What is required: Can you format the items from the line with "has height=819, width=1456." to the line with "Looking at the screenshot, I should [59, 225]." as a two-column CSV headed input and output, one row per item, with each field in quotation marks and line breaks replaced by spaces?

[Item-finding records]
________________________________________

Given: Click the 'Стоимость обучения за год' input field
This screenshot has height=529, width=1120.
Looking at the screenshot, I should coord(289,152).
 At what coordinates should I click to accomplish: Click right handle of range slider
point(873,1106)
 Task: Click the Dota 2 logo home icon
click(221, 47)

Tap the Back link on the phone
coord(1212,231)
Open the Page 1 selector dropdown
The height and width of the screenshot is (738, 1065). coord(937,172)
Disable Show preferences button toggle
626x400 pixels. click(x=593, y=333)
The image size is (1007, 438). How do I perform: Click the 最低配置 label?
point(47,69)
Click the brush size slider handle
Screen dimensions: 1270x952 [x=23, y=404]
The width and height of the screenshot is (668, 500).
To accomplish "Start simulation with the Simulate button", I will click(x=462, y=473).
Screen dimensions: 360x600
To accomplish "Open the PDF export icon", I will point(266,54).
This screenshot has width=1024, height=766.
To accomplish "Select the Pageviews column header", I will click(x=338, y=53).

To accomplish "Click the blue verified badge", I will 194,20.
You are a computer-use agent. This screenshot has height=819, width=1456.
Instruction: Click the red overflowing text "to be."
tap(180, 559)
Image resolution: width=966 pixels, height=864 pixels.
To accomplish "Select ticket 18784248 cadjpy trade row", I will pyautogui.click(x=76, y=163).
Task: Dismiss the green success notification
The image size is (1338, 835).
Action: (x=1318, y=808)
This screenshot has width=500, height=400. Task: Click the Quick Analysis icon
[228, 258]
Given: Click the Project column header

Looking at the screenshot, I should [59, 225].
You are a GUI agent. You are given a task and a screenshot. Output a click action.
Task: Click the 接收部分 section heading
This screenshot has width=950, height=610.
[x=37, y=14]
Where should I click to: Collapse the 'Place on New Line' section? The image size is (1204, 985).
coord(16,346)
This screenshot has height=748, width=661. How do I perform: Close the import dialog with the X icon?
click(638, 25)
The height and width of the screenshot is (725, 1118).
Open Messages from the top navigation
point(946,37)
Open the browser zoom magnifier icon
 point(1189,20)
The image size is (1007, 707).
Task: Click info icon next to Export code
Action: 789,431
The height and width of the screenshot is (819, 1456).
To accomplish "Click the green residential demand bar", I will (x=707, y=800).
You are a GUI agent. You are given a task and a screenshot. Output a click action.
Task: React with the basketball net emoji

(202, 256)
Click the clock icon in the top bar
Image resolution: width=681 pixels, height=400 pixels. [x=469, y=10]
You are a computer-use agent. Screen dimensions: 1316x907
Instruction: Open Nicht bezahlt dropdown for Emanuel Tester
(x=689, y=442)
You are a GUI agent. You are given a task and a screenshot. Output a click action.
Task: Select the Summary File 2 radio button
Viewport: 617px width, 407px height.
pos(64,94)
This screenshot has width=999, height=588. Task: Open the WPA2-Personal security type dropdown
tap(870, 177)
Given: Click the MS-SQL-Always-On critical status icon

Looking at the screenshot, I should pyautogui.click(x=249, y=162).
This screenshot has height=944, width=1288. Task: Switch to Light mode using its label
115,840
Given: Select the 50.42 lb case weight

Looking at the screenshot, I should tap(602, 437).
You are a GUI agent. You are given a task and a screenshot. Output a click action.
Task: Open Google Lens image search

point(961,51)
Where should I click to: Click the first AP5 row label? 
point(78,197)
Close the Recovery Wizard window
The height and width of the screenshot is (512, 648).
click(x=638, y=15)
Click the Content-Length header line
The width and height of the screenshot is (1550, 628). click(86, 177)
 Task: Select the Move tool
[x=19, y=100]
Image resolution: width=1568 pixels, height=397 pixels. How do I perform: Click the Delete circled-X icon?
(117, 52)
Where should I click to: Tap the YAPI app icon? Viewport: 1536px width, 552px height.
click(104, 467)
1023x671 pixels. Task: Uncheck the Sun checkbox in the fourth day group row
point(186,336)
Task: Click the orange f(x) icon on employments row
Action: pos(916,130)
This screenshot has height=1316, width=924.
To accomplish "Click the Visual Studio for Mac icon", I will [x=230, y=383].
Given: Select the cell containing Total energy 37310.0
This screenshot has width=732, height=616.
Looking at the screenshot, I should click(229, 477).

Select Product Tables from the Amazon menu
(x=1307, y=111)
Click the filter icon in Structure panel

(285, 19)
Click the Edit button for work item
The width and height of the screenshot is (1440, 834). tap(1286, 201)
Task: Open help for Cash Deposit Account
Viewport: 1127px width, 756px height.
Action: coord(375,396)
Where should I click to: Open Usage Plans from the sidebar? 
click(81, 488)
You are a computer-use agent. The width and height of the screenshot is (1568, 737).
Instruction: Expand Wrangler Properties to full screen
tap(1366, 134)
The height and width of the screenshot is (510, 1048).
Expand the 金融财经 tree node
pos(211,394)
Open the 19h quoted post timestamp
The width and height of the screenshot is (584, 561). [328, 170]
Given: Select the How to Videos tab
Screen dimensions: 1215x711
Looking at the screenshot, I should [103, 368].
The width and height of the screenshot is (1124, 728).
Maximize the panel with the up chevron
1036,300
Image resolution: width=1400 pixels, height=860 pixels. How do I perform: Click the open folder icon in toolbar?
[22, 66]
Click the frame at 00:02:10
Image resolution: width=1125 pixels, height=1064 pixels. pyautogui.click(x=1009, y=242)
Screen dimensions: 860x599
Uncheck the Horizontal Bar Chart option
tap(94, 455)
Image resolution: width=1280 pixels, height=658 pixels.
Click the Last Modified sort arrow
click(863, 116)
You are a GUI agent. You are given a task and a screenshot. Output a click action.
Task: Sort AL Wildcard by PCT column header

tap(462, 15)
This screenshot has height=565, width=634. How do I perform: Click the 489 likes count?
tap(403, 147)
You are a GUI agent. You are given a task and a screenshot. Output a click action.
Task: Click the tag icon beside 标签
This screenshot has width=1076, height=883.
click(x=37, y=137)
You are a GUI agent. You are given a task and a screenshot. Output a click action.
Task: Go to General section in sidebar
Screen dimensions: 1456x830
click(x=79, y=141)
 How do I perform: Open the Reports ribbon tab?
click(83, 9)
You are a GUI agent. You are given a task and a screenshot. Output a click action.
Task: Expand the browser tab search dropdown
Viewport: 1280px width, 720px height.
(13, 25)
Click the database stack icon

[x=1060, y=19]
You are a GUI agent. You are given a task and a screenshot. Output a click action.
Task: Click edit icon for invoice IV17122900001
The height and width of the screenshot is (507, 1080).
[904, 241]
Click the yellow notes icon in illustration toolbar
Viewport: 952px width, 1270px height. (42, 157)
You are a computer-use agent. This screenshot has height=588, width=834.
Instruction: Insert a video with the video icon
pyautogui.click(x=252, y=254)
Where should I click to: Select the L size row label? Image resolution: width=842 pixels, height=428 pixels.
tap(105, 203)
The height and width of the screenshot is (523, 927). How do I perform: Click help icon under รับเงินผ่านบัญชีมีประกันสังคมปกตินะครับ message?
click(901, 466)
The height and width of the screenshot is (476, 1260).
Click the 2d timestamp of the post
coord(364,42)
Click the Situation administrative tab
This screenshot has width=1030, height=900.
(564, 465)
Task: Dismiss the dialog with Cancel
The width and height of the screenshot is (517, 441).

________________________________________

Solution to the problem:
input,output
"You are a computer-use agent. This screenshot has height=819, width=1456. Instruction: Click the red overflowing text ""to be.""","tap(180, 559)"
"Image resolution: width=966 pixels, height=864 pixels. To accomplish ""Select ticket 18784248 cadjpy trade row"",","I will pyautogui.click(x=76, y=163)."
"Task: Dismiss the green success notification The image size is (1338, 835).","Action: (x=1318, y=808)"
"This screenshot has width=500, height=400. Task: Click the Quick Analysis icon","[228, 258]"
"Given: Click the Project column header","Looking at the screenshot, I should [59, 225]."